Action item: Say only how many lines in the entries below contain the word "cell".

※ ※ ※

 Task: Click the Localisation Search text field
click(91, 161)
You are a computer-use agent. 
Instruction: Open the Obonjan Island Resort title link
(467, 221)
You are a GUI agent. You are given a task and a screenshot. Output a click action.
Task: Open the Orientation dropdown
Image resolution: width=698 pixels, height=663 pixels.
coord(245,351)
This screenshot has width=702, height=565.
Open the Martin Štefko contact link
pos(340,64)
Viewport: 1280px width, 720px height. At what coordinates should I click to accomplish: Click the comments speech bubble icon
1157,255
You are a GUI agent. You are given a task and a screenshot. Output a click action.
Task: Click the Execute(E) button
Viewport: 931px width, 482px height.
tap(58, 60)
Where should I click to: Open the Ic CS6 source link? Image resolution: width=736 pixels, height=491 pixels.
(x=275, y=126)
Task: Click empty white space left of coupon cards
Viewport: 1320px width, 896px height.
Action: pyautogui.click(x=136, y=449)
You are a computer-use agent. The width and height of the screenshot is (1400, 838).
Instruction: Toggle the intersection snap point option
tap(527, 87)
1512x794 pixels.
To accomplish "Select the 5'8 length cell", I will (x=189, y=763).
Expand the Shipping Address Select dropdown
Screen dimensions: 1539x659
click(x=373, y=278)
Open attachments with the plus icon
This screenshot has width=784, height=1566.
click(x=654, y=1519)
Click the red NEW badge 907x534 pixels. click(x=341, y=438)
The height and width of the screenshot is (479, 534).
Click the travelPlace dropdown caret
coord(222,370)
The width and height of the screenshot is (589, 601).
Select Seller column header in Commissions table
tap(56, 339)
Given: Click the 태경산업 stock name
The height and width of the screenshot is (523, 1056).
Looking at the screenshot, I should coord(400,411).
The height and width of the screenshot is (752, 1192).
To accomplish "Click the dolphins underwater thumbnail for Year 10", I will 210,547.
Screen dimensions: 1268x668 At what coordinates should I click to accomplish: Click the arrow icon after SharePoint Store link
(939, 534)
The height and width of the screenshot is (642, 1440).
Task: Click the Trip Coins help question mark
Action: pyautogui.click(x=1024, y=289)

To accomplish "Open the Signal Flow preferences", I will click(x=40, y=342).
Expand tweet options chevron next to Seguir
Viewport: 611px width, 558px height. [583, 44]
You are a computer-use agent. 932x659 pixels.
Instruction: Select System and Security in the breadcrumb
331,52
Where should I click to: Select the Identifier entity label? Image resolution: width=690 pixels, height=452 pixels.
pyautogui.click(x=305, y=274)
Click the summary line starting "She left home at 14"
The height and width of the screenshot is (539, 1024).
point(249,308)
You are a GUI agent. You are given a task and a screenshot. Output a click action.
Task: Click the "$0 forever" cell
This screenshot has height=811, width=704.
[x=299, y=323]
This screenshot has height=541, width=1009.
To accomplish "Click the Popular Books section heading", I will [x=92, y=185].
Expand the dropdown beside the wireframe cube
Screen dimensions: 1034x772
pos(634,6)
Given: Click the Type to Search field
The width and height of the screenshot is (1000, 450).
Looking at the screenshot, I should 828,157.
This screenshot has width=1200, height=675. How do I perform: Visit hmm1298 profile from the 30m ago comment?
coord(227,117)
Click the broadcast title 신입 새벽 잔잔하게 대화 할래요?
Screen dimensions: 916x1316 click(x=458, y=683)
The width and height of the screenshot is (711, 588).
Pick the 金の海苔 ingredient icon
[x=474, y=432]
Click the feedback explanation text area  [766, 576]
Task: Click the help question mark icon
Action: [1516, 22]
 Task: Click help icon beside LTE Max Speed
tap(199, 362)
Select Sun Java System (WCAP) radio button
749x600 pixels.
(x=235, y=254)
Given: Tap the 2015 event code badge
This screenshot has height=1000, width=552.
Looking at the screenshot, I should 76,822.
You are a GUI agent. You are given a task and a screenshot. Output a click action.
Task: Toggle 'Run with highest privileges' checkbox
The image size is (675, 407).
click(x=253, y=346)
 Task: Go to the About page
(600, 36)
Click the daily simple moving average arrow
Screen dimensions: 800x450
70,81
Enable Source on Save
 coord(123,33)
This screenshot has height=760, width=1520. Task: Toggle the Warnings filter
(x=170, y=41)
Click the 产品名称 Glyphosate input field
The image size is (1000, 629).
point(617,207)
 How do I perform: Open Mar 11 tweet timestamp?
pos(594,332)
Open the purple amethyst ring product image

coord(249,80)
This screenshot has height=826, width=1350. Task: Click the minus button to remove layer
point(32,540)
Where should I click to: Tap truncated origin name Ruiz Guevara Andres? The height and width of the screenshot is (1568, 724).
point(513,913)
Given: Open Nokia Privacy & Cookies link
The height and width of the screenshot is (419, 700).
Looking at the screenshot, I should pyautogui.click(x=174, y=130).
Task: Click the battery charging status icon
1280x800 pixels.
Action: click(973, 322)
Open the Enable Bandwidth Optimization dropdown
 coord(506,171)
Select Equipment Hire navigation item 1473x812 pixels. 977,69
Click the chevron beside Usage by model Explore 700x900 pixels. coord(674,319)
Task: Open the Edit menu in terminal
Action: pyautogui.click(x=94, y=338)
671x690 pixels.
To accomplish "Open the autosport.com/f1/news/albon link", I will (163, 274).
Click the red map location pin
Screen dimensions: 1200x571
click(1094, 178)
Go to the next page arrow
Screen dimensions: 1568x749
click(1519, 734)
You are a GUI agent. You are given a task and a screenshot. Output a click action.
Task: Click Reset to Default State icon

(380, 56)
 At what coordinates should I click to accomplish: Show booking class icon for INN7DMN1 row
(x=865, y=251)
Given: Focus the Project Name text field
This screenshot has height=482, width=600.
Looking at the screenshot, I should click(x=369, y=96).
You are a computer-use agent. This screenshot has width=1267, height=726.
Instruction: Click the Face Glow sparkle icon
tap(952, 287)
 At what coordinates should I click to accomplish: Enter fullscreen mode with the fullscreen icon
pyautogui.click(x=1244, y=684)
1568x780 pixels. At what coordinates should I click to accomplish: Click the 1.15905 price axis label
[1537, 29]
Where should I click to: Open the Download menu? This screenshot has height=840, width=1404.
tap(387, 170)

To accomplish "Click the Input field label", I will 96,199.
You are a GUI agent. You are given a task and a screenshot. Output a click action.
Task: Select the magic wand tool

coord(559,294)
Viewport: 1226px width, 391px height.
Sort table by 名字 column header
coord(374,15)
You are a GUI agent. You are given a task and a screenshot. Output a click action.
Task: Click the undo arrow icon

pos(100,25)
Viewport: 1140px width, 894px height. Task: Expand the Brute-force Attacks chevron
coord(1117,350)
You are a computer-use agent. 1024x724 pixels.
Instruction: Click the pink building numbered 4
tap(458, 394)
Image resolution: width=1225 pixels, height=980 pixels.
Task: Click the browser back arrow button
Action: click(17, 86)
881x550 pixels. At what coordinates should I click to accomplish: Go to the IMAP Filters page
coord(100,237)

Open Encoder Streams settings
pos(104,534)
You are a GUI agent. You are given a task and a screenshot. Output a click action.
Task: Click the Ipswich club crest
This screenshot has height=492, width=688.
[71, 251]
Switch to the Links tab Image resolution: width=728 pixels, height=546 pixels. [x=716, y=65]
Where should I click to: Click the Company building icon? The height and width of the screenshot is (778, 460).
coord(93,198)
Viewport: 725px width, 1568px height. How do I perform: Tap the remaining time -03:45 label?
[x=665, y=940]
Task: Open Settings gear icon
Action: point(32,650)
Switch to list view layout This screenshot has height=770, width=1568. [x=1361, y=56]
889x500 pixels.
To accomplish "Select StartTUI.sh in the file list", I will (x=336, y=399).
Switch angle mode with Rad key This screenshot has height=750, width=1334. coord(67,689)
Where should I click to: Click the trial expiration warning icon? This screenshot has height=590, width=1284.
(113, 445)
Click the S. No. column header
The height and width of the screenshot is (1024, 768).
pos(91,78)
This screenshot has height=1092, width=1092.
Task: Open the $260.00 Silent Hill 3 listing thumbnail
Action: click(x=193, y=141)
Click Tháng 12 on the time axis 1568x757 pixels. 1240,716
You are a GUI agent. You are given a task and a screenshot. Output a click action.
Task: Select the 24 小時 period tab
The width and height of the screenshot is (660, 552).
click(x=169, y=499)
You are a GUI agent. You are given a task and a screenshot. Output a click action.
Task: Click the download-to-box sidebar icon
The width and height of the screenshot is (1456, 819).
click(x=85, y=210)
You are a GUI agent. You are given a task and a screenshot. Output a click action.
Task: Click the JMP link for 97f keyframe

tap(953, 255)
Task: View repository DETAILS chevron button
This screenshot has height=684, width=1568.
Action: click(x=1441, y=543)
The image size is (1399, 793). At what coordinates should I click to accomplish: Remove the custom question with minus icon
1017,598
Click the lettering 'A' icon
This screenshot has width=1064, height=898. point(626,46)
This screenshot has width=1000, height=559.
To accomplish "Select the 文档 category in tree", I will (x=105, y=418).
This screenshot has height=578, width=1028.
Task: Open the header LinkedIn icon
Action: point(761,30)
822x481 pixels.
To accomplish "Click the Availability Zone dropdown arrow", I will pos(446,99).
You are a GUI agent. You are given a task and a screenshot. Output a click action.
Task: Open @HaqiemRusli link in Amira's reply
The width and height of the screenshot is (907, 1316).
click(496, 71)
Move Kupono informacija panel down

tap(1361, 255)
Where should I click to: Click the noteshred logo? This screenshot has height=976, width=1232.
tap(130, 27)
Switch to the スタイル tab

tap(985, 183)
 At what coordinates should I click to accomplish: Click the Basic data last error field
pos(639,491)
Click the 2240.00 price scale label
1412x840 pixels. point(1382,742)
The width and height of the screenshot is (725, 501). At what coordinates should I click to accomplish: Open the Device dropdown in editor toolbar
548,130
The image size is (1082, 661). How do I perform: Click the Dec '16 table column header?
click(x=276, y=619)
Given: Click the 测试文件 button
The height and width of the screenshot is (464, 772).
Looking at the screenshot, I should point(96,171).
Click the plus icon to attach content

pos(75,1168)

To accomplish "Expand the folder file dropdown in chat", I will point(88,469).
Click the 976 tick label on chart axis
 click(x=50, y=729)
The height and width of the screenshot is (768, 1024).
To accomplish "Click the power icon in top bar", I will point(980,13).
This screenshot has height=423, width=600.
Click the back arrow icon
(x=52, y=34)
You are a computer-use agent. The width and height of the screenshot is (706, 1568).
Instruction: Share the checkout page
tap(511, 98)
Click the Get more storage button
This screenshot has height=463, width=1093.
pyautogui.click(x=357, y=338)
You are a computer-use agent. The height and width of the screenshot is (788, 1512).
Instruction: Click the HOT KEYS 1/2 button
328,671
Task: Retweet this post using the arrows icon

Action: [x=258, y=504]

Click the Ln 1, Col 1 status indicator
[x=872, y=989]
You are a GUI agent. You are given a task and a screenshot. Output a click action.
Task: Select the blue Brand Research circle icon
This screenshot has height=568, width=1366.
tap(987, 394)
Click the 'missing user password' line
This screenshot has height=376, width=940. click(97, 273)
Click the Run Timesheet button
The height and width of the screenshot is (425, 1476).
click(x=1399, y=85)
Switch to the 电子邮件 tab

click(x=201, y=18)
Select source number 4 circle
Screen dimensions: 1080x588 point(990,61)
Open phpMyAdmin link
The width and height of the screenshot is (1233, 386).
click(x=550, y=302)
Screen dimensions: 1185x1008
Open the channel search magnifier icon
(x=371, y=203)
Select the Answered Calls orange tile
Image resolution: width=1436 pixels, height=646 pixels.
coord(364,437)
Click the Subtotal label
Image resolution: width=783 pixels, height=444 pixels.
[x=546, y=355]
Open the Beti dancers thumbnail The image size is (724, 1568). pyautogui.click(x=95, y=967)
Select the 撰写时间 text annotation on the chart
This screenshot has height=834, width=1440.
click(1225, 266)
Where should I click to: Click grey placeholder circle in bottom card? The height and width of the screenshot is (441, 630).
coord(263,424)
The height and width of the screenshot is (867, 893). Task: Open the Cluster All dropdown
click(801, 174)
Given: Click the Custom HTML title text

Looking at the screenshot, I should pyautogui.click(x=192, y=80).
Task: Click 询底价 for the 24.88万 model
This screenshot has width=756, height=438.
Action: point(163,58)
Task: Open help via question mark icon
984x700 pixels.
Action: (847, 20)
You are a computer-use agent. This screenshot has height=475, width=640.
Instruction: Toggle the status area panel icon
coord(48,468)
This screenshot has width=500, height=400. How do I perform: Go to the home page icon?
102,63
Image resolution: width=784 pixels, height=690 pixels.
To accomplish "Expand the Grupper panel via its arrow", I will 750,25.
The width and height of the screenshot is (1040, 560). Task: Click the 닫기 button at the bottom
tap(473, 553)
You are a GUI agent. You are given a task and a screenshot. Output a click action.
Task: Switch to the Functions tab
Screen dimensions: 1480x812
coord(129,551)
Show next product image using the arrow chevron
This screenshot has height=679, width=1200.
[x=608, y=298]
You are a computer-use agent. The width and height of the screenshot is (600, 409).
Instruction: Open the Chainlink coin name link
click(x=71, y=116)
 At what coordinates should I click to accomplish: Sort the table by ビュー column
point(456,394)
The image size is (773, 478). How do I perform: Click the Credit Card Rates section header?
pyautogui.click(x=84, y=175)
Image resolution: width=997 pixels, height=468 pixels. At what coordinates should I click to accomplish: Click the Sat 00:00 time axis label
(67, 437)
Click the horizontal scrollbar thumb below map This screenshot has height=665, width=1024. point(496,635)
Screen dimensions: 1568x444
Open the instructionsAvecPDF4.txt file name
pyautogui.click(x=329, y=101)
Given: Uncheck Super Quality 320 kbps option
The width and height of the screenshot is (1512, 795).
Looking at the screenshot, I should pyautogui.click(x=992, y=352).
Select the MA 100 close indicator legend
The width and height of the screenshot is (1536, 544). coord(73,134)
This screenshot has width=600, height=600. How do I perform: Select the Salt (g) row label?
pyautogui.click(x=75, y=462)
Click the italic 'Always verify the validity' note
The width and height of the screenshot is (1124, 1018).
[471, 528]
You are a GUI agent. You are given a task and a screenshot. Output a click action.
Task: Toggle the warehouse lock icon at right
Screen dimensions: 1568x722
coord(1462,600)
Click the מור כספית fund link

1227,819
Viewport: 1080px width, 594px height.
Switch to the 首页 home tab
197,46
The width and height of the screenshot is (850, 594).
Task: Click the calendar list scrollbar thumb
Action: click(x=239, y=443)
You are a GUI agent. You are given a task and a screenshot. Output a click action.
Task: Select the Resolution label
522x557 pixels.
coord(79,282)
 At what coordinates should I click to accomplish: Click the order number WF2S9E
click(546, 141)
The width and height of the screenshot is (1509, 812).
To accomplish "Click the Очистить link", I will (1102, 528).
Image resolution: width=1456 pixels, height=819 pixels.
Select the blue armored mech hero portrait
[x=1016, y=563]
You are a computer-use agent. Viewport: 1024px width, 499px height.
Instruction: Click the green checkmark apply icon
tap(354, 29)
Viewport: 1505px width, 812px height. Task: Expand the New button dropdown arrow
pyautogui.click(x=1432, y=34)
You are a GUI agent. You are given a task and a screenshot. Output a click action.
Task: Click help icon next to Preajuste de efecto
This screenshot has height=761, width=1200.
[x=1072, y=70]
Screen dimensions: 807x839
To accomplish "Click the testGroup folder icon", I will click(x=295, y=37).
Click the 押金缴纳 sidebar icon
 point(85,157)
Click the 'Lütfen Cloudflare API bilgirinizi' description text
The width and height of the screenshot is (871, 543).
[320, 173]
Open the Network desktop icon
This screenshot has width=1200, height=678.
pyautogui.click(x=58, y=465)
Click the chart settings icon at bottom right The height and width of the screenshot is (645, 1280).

※ ※ ※

Response to the exercise: 2